Online portals stocked with social and emotional resources can be a rich, asynchronous destination for parents and teachers to support students’ mental health on their own time.

In the San Carlos school district, counselors set up an online portal that provides weekly social and emotional learning (SEL) activities teachers or parents can use on topics like emotion regulation and calming/breathing routines. Similarly, Sarah Kirk, an elementary school counselor in Oklahoma, has set up a page on her class website dedicated to the coronavirus that provides a list of SEL resources for families and teachers, such as books about identifying feelings, games that teach self-regulation skills, and reflective activities to do while watching TV or movies.

Community Partners

Some districts recommend working collaboratively with health care providers in their communities to extend their reach to more students. 

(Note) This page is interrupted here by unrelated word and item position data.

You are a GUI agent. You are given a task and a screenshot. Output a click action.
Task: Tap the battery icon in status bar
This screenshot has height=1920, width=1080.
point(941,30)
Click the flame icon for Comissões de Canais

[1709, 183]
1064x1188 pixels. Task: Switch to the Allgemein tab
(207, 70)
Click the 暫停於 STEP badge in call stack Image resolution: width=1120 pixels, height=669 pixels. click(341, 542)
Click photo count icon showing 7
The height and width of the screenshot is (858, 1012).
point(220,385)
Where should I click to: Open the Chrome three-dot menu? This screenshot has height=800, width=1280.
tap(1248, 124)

A number of providers, who already have experience with telehealth, are offering pro bono or heavily discounted costs for virtual counseling services during this time, according to educators. In New York City, for example, 60 community agencies are now partnering with local schools to support students’ mental health, while in San Carlos, California, schools are working directly with the local One Life Counseling Center, which offers reduced-cost and free services for families in need.

A Note of Caution

Mental health professionals urge caution with all digital outreach, given that not all families have the resources to stay tapped in virtually, and recommend educators consider ways they can reach everyone—whether it be by phone, text messages, or even letters sent home.

Additionally, while mental health professionals encourage schools to address students’ and families’ immediate needs, they are mindful they may face challenging issues ahead—like a family’s changing circumstances, and loss of jobs or even lives—that will have significant impacts on students as they transition back to school. 

But though the pending issues are grave, mental health professionals retain some optimism that the digitals tools will provide new ways to connect with and support students now—and when the pandemic ends. “We’ve got to see the silver lining in all of this,” said Melissa Reeves, past president of the National Association for School Psychologists. “It’s a new skill set that might enable us to increase and provide services in ways we haven’t in the past to reach more students.”